IPv6 names must be fully expanded (i.e., no collapsed 0's (zeros)).



### Juju Charm Example



	$ network-get --primary-hostname

	juju-ip-192-168-20-1



### General Address Resolution



	$ getent hosts juju-ip-192-168-20-1

	192.168.20.1    juju-ip-192-168-20-1



	$ ping -c 4 juju-ip-192-168-20-1

	PING juju-ip-192-168-20-1 (192.168.20.1) 56(84) bytes of data.

	64 bytes from 192.168.20.1: icmp_seq=1 ttl=64 time=0.069 ms

	64 bytes from 192.168.20.1: icmp_seq=2 ttl=64 time=0.052 ms

	64 bytes from 192.168.20.1: icmp_seq=3 ttl=64 time=0.048 ms

	64 bytes from 192.168.20.1: icmp_seq=4 ttl=64 time=0.048 ms



## Limitations



### Reverse lookup needs to be handled by the host



The module itself cannot be authoritative for arbitrary IP addresses,

particularly if the module is listed before the ```dns``` entry. It

can, however, rely on the host to do reverse lookup.



#### Reverse lookup on AWS



	$ hostname

	ip-172-31-0-139



	$ network-get --primary-hostname

	juju-ip-172-31-0-139



	$ getent hosts juju-ip-172-31-0-139

	172.31.0.139    juju-ip-172-31-0-139



	# Reverse lookup

	$ dig -x 172.31.0.139 +short

	ip-172-31-0-139.ec2.internal.



	# Forward lookup

	$ dig ip-172-31-0-139.ec2.internal. +short

	172.31.0.139



#### Reverse lookup on GCE



Works and behaves the same way as AWS does.



#### Reverse lookup on Azure



Reverse lookup does **not** work for private addresses.



### Only IPv4 or IPv6 for a single hostname



Because the IP address is encoded in the name it is not (currently)

possible to get both an IPv4 and IPv6 address associated for one

hostname.

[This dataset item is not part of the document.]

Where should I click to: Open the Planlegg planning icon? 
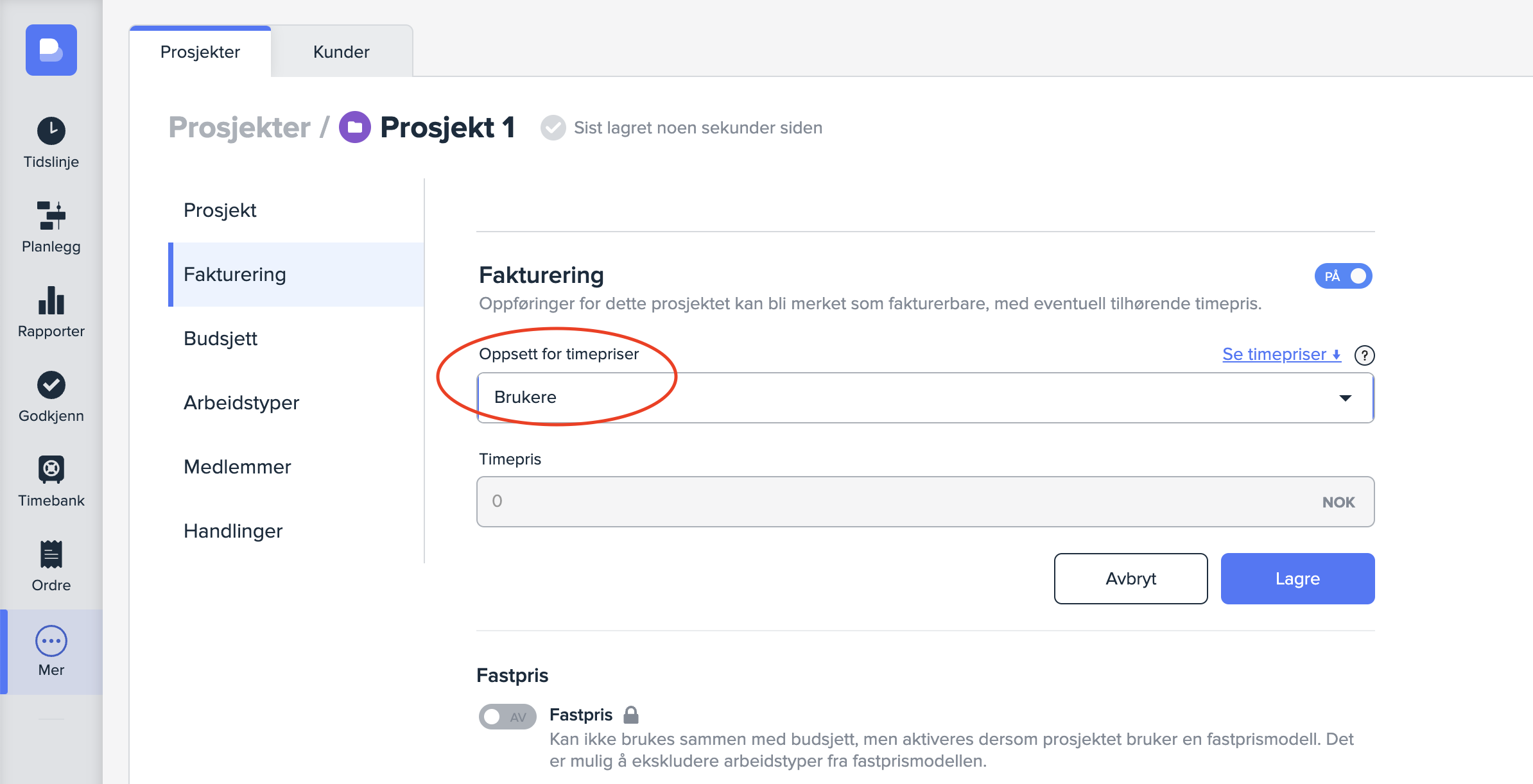coord(51,216)
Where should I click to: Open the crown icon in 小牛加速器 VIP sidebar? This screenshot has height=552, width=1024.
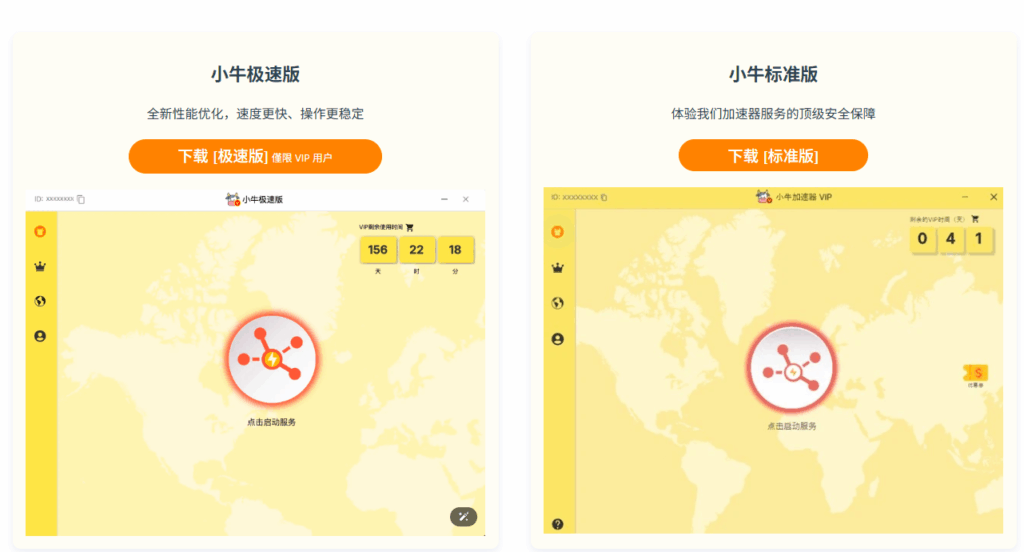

Arguably, this can be fixed by encoding both addresses in

the name, but it doesn't read terribly well and may well break

hostname limits.



   $ juju-ip-172-31-38-207-2001-470-1f1d-8d8-c0db-9559-9417-2416



# Building from source



Build from source requires the following packages be installed:



	$ sudo sh ./prerequisites.sh



Configure and build using autoconf:



	$ ./autogen.sh

	$ ./configure --prefix=/usr

	$ make

	$ sudo make install

	$ sudo ldconfig /usr/lib



## Installing the module



To activate the NSS module, add ```juju``` to the line starting with

```hosts``` in ```/etc/nsswitch.conf```. It is recommended to place

```juju``` early in the list, but after the ```files``` entry.



For example:



	$ cat /etc/nsswitch.conf



	passwd:         compat

	group:          compat

	shadow:         compat

	gshadow:        files



	hosts:          files juju dns

	networks:       files



	protocols:      db files

	services:       db files

	ethers:         db files

	rpc:            db files

	netgroup:       nis



You can verify the module is working using ```getent(1)```.



	$ getent hosts juju-ip-192-168-20-1

	192.168.20.1    juju-ip-192-168-20-1



And if you had a machine with that address on your network you can

ping it by name:



	$ ping -c 4 juju-ip-192-168-20-1

	PING juju-ip-192-168-20-1 (192.168.20.1) 56(84) bytes of data.

	64 bytes from 192.168.20.1: icmp_seq=1 ttl=64 time=0.069 ms

	64 bytes from 192.168.20.1: icmp_seq=2 ttl=64 time=0.052 ms

	64 bytes from 192.168.20.1: icmp_seq=3 ttl=64 time=0.048 ms

	64 bytes from 192.168.20.1: icmp_seq=4 ttl=64 time=0.048 ms



Please read the [HACKING](HACKING.md) companion to this file.